* **WHAT THE TASK ASKS**
Copy out every line of the material below word for word, leaving out the pictures.

* **RECORDS PROVIDED**
========================================

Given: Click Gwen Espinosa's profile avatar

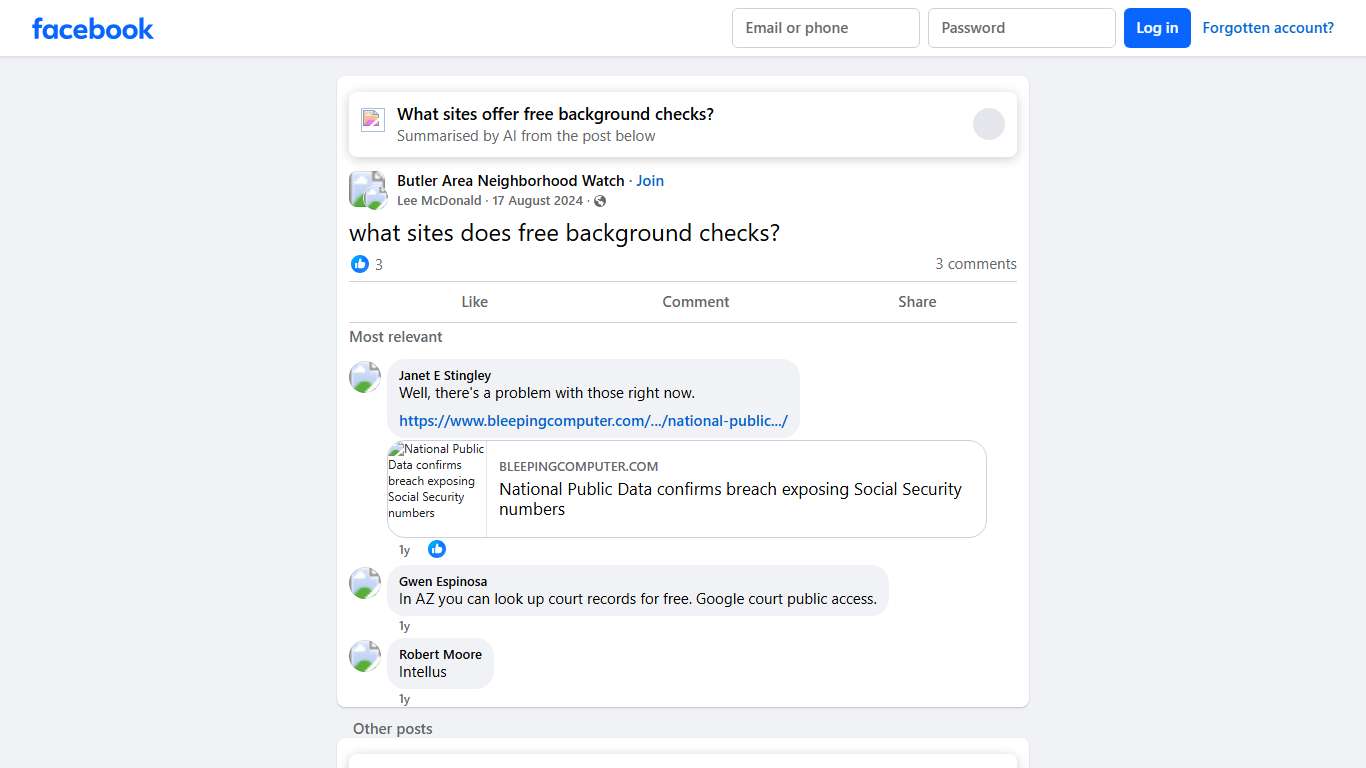Looking at the screenshot, I should click(364, 583).
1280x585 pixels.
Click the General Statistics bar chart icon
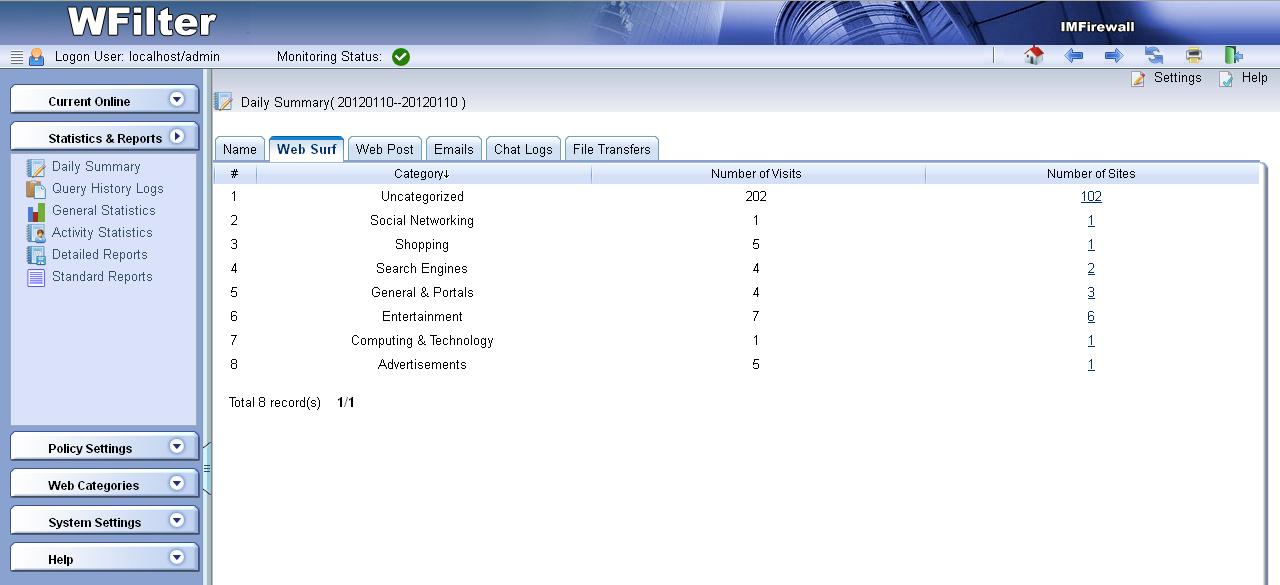(36, 211)
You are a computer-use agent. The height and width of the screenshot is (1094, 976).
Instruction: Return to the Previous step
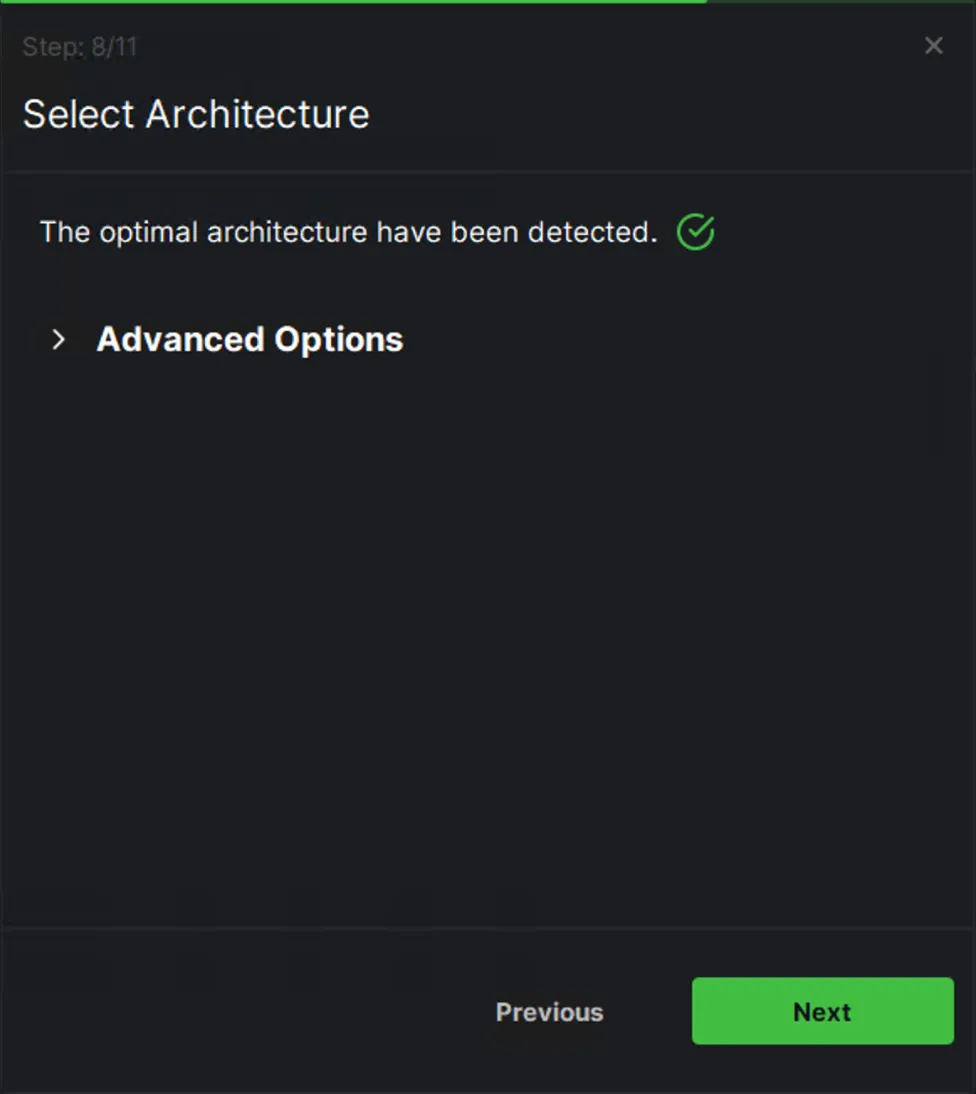click(550, 1012)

========================================

* **ANSWER TO THIS TASK**
Given: Click Gwen Espinosa's profile avatar

Looking at the screenshot, I should click(364, 583).
1280x585 pixels.
Click the General Statistics bar chart icon
(36, 211)
You are a computer-use agent. The height and width of the screenshot is (1094, 976).
Instruction: Return to the Previous step
click(550, 1012)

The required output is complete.